The embolic potential of liquid fat in pericardial suction blood, and its elimination

Engström, Karl Gunnar
March 2003
Perfusion;Mar2003 Supplement, Vol. 18, p69
Academic Journal
Diffuse brain damage is a complex problem in cardiac surgery postoperatively. Liquid fat from recycled pericardial suction blood (PSB) is an embolic source. PSB can be discarded, but the recycling can be life saving, and methods have been developed to remove the fat. Blood washing by centrifugation is suggested to be the most effective method. In retained PSB, fat also separates without centrifugation, which is a novel and simple approach. Alternatively, inline fat filtration is easily accomplished but its effectiveness has been questioned. The present study aimed to investigate this phenomenon. Fat was heat extracted from retrieved pericardial fat tissue of coronary artery bypass graft (CABG) patients (n = 6), and was mixed, 1.25%, with postoperative mediastinal-shed blood. The mixture was filtered using a LipiGuard SB at constant flow rate.
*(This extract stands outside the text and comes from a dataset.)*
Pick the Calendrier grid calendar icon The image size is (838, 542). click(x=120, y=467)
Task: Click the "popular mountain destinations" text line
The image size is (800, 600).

The filtration was scaled down to 3 mL and performed under temperature control, 37°C, 20°C and 10°C. At these temperatures fat removal was 46.9 ± 6.1%, 61.5 ± 7.0% and 76.8 ± 5.0%, respectively, with a statistical difference of P = 0.001. The improved fat removal at low temperature dramatically increased filtration pressures (P < 0.001) and caused haemolysis (P = 0.018). It is concluded that fat filtration is technically difficult. Cooling of blood increases fat extraction, but with negative side effects due to filter occlusion.